══ Extracted information
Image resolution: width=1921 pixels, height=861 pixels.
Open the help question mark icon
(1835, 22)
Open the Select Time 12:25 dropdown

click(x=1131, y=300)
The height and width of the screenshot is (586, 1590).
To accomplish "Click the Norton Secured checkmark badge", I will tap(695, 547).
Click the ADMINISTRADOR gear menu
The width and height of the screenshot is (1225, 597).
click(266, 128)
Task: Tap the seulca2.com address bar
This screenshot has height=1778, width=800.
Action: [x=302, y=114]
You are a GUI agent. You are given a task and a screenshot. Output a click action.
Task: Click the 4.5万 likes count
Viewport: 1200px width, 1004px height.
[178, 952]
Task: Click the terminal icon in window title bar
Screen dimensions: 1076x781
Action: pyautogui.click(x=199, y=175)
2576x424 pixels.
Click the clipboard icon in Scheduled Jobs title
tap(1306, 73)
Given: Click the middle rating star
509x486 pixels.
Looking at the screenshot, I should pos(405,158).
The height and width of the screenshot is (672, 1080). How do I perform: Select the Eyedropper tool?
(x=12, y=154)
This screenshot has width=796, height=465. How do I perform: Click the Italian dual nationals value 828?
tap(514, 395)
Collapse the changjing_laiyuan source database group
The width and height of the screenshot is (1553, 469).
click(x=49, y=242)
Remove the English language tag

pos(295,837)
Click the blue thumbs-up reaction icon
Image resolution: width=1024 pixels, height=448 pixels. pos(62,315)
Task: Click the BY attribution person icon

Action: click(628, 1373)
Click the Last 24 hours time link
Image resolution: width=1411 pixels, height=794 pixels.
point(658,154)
════
■ Instructions to follow
Copy the listing above line for line, with no changes.

■ Complete output
Image resolution: width=1921 pixels, height=861 pixels.
Open the help question mark icon
(1835, 22)
Open the Select Time 12:25 dropdown

click(x=1131, y=300)
The height and width of the screenshot is (586, 1590).
To accomplish "Click the Norton Secured checkmark badge", I will tap(695, 547).
Click the ADMINISTRADOR gear menu
The width and height of the screenshot is (1225, 597).
click(266, 128)
Task: Tap the seulca2.com address bar
This screenshot has height=1778, width=800.
Action: [x=302, y=114]
You are a GUI agent. You are given a task and a screenshot. Output a click action.
Task: Click the 4.5万 likes count
Viewport: 1200px width, 1004px height.
[178, 952]
Task: Click the terminal icon in window title bar
Screen dimensions: 1076x781
Action: pyautogui.click(x=199, y=175)
2576x424 pixels.
Click the clipboard icon in Scheduled Jobs title
tap(1306, 73)
Given: Click the middle rating star
509x486 pixels.
Looking at the screenshot, I should pos(405,158).
The height and width of the screenshot is (672, 1080). How do I perform: Select the Eyedropper tool?
(x=12, y=154)
This screenshot has width=796, height=465. How do I perform: Click the Italian dual nationals value 828?
tap(514, 395)
Collapse the changjing_laiyuan source database group
The width and height of the screenshot is (1553, 469).
click(x=49, y=242)
Remove the English language tag

pos(295,837)
Click the blue thumbs-up reaction icon
Image resolution: width=1024 pixels, height=448 pixels. pos(62,315)
Task: Click the BY attribution person icon

Action: click(628, 1373)
Click the Last 24 hours time link
Image resolution: width=1411 pixels, height=794 pixels.
point(658,154)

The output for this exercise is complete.